→ Request: Collect each line in the items below that contains the string "should". Case counts.

** start Data provided **

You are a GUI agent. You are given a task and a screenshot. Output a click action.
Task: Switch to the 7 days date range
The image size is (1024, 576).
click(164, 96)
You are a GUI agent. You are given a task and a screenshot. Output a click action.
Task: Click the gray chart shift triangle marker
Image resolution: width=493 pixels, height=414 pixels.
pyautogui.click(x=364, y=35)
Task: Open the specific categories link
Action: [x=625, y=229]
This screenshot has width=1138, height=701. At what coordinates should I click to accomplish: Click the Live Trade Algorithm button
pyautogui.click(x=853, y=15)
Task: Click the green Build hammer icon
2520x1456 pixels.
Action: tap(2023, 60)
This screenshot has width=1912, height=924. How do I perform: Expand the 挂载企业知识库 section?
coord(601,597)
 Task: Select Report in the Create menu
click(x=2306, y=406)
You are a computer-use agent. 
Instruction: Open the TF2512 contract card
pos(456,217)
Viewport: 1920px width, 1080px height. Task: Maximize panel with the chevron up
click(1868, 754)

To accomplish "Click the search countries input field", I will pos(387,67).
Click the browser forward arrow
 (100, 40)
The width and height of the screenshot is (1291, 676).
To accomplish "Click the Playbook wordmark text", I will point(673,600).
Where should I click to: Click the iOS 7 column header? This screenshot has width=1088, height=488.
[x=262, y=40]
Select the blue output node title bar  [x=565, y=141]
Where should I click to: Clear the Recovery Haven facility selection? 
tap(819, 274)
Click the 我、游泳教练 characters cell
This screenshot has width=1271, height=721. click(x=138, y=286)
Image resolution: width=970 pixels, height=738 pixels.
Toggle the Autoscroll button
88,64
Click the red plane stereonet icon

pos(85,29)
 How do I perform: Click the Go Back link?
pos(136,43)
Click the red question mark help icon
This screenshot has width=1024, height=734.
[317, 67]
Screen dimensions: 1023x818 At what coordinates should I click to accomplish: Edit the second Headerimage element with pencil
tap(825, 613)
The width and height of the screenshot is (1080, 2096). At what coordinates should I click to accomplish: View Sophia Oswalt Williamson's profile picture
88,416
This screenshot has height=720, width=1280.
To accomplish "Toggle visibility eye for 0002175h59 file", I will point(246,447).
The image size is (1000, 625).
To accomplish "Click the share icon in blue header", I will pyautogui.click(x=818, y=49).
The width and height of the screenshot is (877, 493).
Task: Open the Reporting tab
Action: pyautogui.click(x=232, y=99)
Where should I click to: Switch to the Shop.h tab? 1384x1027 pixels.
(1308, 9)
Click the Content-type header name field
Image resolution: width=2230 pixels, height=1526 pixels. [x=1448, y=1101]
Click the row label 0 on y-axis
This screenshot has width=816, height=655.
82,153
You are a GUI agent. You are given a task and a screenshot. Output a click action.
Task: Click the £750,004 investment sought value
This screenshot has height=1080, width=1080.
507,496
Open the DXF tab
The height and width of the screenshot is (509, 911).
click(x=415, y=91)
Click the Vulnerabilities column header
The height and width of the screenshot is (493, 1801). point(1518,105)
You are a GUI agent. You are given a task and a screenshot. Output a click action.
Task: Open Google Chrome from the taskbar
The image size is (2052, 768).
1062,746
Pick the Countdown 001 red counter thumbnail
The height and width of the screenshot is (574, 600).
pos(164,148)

** end Data provided **

→ Worked answer:
This screenshot has width=1138, height=701. At what coordinates should I click to accomplish: Click the Live Trade Algorithm button
Where should I click to: Click the iOS 7 column header? This screenshot has width=1088, height=488.
Where should I click to: Clear the Recovery Haven facility selection? 
Screen dimensions: 1023x818 At what coordinates should I click to accomplish: Edit the second Headerimage element with pencil
The width and height of the screenshot is (1080, 2096). At what coordinates should I click to accomplish: View Sophia Oswalt Williamson's profile picture
Where should I click to: Switch to the Shop.h tab? 1384x1027 pixels.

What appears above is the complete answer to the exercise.